Animal rights should not be a difficult topic, though it plainly is.  We humans are, after all, animals.  Like other animals, we’re part of the great kingdom of life, with kinship relationships to every other species.  Like every species, we have our relative strengths and weaknesses:  we can run faster, manipulate more delicately, observe more acutely than some animals — but others are far superior to us in these and other skills.   Yet we sometimes unthinkingly assume our own superiority, and use that assumption to justify brutality and pointless killing.  In my view, this is wrong.
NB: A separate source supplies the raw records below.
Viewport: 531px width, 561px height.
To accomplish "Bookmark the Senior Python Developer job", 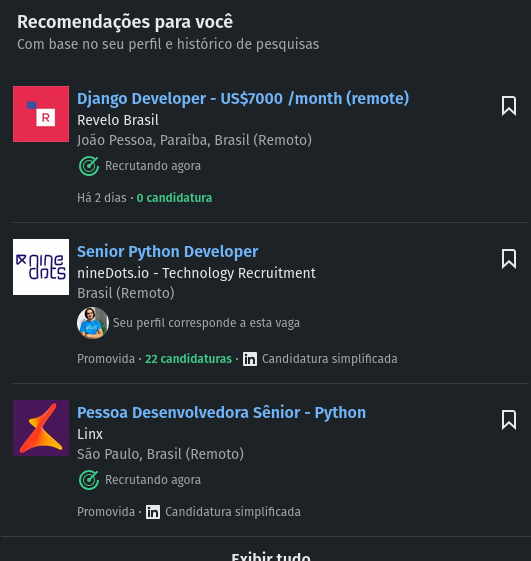I will pyautogui.click(x=508, y=259).
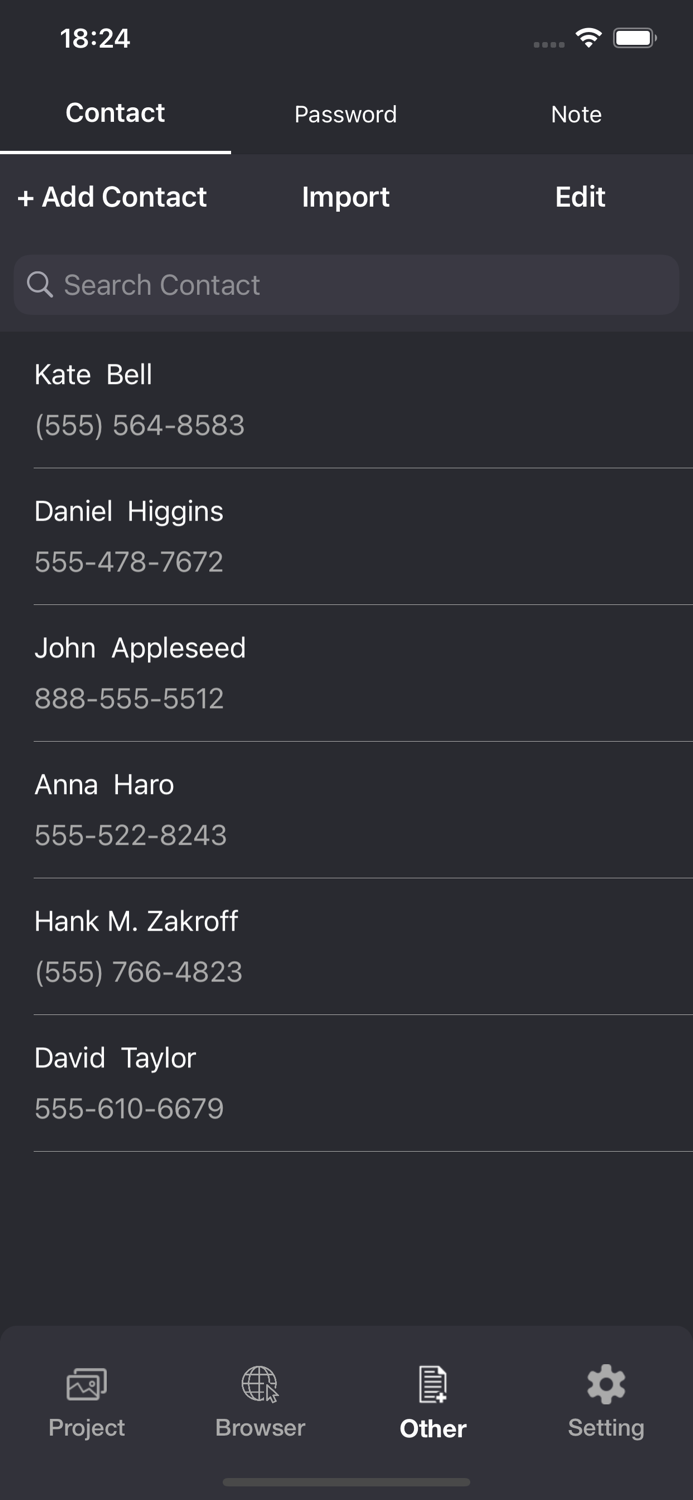Tap the battery indicator icon
Image resolution: width=693 pixels, height=1500 pixels.
[x=634, y=39]
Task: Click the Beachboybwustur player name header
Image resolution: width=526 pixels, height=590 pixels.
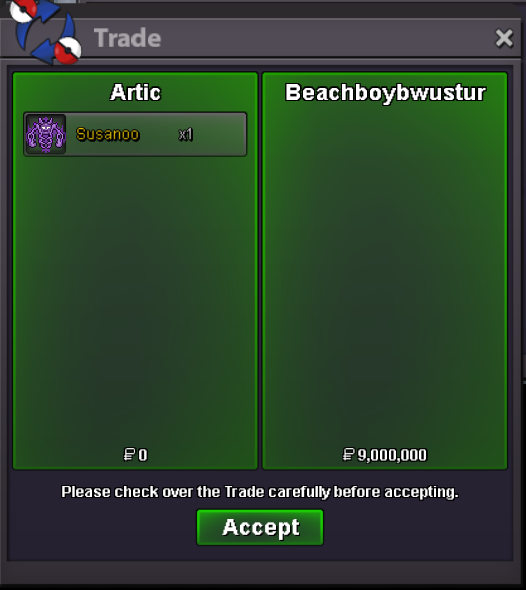Action: tap(385, 93)
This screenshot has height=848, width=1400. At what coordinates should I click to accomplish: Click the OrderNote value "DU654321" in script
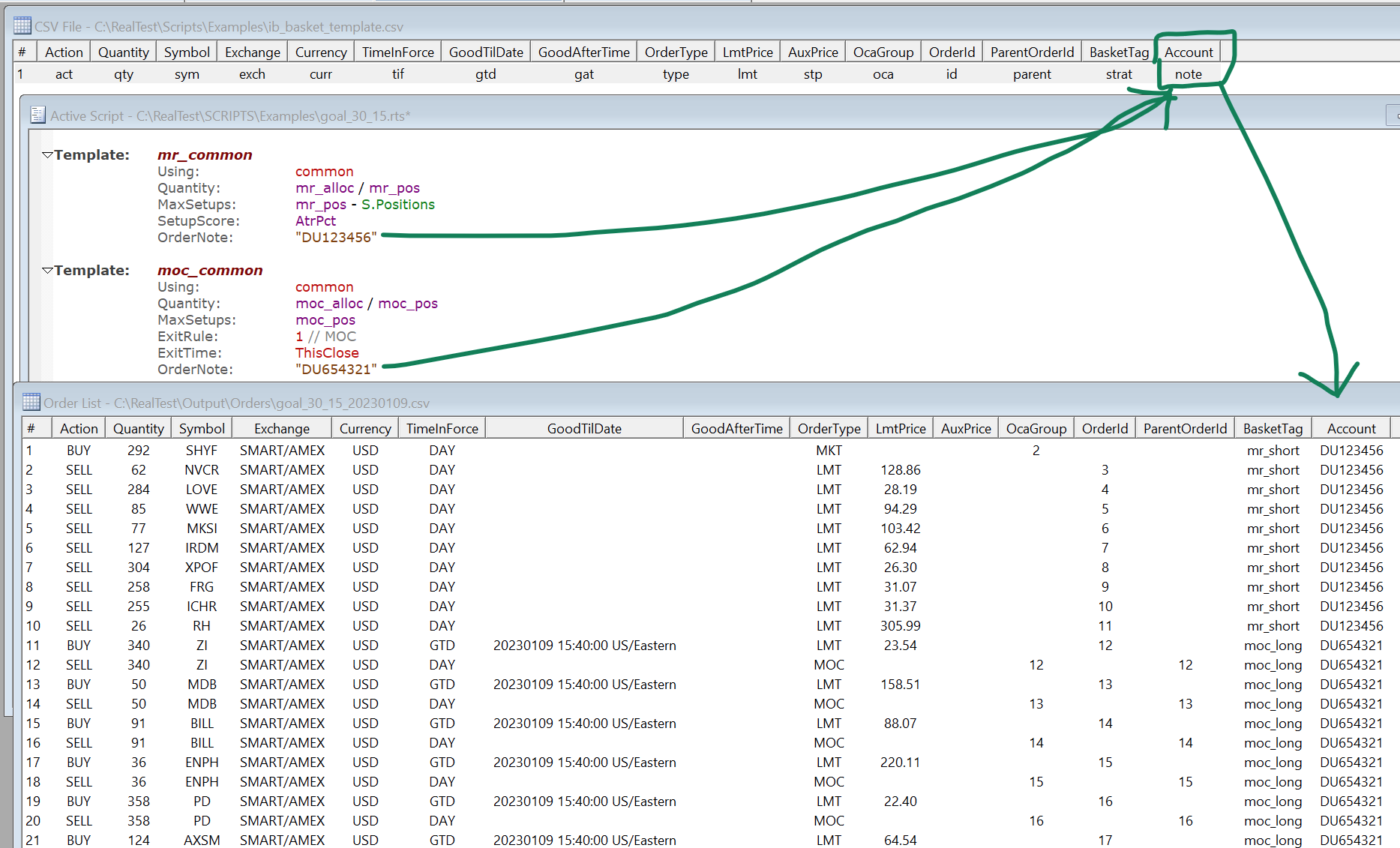pyautogui.click(x=336, y=370)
In general, we think of ourselves as independent individuals, joined by strong ties to families, less strong ties to neighbors, weaker ties to more geographically distant humans, and very weak or no ties to other species.  But even within that thought system, there are exceptions, and they tell us something about our nature.

We love our pets.  Many of us  love them more than certain other humans.   We’ve been taught that other creatures are simply not as important as humans, and so we’re hesitant to admit the strength and extent of our love for these creatures.  We can’t reconcile our feelings of love for our dogs or cats, or gerbils, with the doctrine of human superiority.  Yet it would be unthinkable to kill and eat our beloved pets.
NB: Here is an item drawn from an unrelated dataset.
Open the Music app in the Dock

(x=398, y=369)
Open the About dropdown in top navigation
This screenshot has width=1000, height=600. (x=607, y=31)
Of course, other animals are different — or are they?   Is there any non-arbitrary reason for singling out some animals for special attention?    Just as we might happen to prefer labradors to dachsunds, we might (and some do) choose as the objects of our affection turtles or rabbits.  As to non-domesticated animals, we may have warm feelings for whales, polar bears, and baby seals, and feel revulsion to spiders.  But these preferences are mostly just matters of taste.  The point is, much of our favoritism for some species over others is not based on the reasoning powers that are often though to elevate us over other species.

It may well be that moral philosophy is at bottom no more than a post hoc defense for intuitions that arise based on evolutionary experience.  David Brooks seems to view this as a fact, to judge from his NYT column this week.   http://www.nytimes.com/2009/04/07/opinion/07Brooks.html?_r=1&emc=eta1

Perhaps our early human or pre-human experience is the best way of understanding our feelings about our relations with other species.  When survival depended on successful hunting, our ancestors did what they had to do.  Their survival instincts are surely part of our inheritance, and they probably affect our feelings about killing “animals.”
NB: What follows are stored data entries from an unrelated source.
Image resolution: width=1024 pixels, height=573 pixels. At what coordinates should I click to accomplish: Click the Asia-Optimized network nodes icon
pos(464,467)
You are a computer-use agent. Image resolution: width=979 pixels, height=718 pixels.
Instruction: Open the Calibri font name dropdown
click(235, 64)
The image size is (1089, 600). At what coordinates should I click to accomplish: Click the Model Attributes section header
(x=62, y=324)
But for most of us, survival no longer requires the premeditated, intentional killing of other species.  Our needs and values are different from those of our ancestors of thousands or millions of years ago.   When we attend closely to our feelings, we can sense some of those differences.  We feel that there is something wrong in pointless killing of other species.  We feel revulsion when any animal is subject to harsh, brutal treatment.  At the same time, we are inspired by our occasional intimate links with the non-human world.  We feel most fulfilled as humans when we have loving, harmonious relations with that world.  We know very well that we truly love our pets.  We should expand the circle of that love.